The House passed the Build Back Better Act on November 19 after receiving Congressional Budget Office estimates of the bill’s spending and savings levels.    

As expected, negotiators made several changes to reduce the bill's total price tag from $3.5 trillion to $1.75 trillion over 10 years. As planned, the investments are offset by increased revenues and reduced federal spending in other areas. 

Thanks to advocates who contacted their members of Congress in recent weeks, we retained many of the investments that benefit older adults and caregivers, including: 

  • Older Americans Act funding, including for the Senior Community Service Employment Program; the Research, Demonstration, and Evaluation Center; Supportive Services, with language specifically encouraging infrastructure investments in senior center modernization and construction; Nutrition Programs; the National Family Caregiver Support Program; and more.
  • Elder Justice Act reauthorization to support adult protective services and the long-term care ombudsman program. 

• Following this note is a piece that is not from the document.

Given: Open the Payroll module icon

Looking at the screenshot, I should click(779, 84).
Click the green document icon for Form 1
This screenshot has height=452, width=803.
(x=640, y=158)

What changed in the Build Back Better Act?

Some of the most significant changes in the House legislation relate to the Medicare and Medicaid proposals.


Still in the bill are reforms to make Medicare prescription drugs more affordable and expand Medicare coverage for hearing aids and audiology services. The prescription drug provisions are not as ambitious as some had hoped, but the bill keeps the $2,000 cap on out-of-pocket spending, as well as Health & Human Services Secretary negotiations on a more narrow range of drugs. 

Removed from the bill are provisions to cover dental and vision services, largely due to opposition from Sen. Joe Manchin (D-WV). NCOA and other Medicare advocacy groups continue to work with Senate leaders to pursue further reductions to prescription drug costs and some form of dental benefits that Sen. Manchin might support, since his vote is needed for Senate passage. 


Still in the bill is an historic investment in home and community-based services (HCBS), although total spending was reduced from $190 billion to $150 billion. This should be enough to permanently increase the federal contribution to states for these services by about 6% and enable states to increase wages and benefits for home care workers. Also included are provisions to make permanent the Money Follows the Person Program and HCBS spousal impoverishment protections. Paid family and medical leave are included, as well, but are scaled back from 12 to 4 weeks. It is unclear whether Sen. Manchin will agree to any paid leave proposal.

Removed from the bill is a proposal to expand access to retirement security, including requiring employers without employer-sponsored retirement plans to automatically enroll their employees in IRAs or 401(k)-type plans.

What’s next for the Build Back Better Act?

The legislation will now move to the Senate, where additional changes are expected. NCOA will advocate that our priorities remain in the bill and for continued prescription drug and dental care improvements.